I stumbled on this one a while ago by EmperorOfCanada · 2014-09-24 17:04 · Score: 2, Interesting

I was helping someone with their forgotten iCloud password and we tried a few dozen variations. My incorrect guess was that instead of telling me to go to hell that it was playing some odd game such as letting me try passwords by ignoring me to waste my time.

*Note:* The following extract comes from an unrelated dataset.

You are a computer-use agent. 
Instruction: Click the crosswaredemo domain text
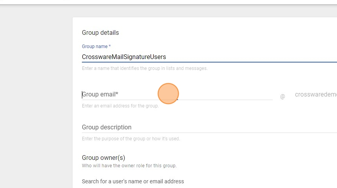tap(315, 95)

It simply never occurred to me that this was a gianormous security hole staring me in the face. What exactly is happening at Apple, there is Bentgazi, iOS 8 killing iPhone 4s and iPhone 5, iOS 8.0.1 killing iPhone 6, apparently a last minute screen switch away from sapphire, plus many subtle other things such as it doesn't seem like they are using liquid steel in their cases, and the whole U2 spam crap, which it turns out they wrote a massive cheque to U2 for. Then there is the collective yawn over the iWatch. But worst of all is the total lack of a substantially new product in years. Basically the business model at apple has been to steamroll all their older product lines with something mind-boggling. But they seem to have stalled. iPhone sales are awesome but if you look at the history of all of Apples previous products they basically had their day in the sun and then were eclipsed by the latest and greatest apple product. iMacs, iPods, iPod touches, Nanos, iPhones, iPads, and now the iWatch. I think that the iWatch will end up sitting alongside the Apple TV, not eclipsing anything.
1. Re:I stumbled on this one a while ago by shrik3 · 2014-09-24 19:01 · Score: 2
  
  Ok, I'll bite. What, to you, counts as a "substantially new product" from - say - Samsung, HTC, Nokia or any other mobile manufacturer?
  Please exclude any devices that have only bigger X and faster Y and more Z, since that's not substantially new.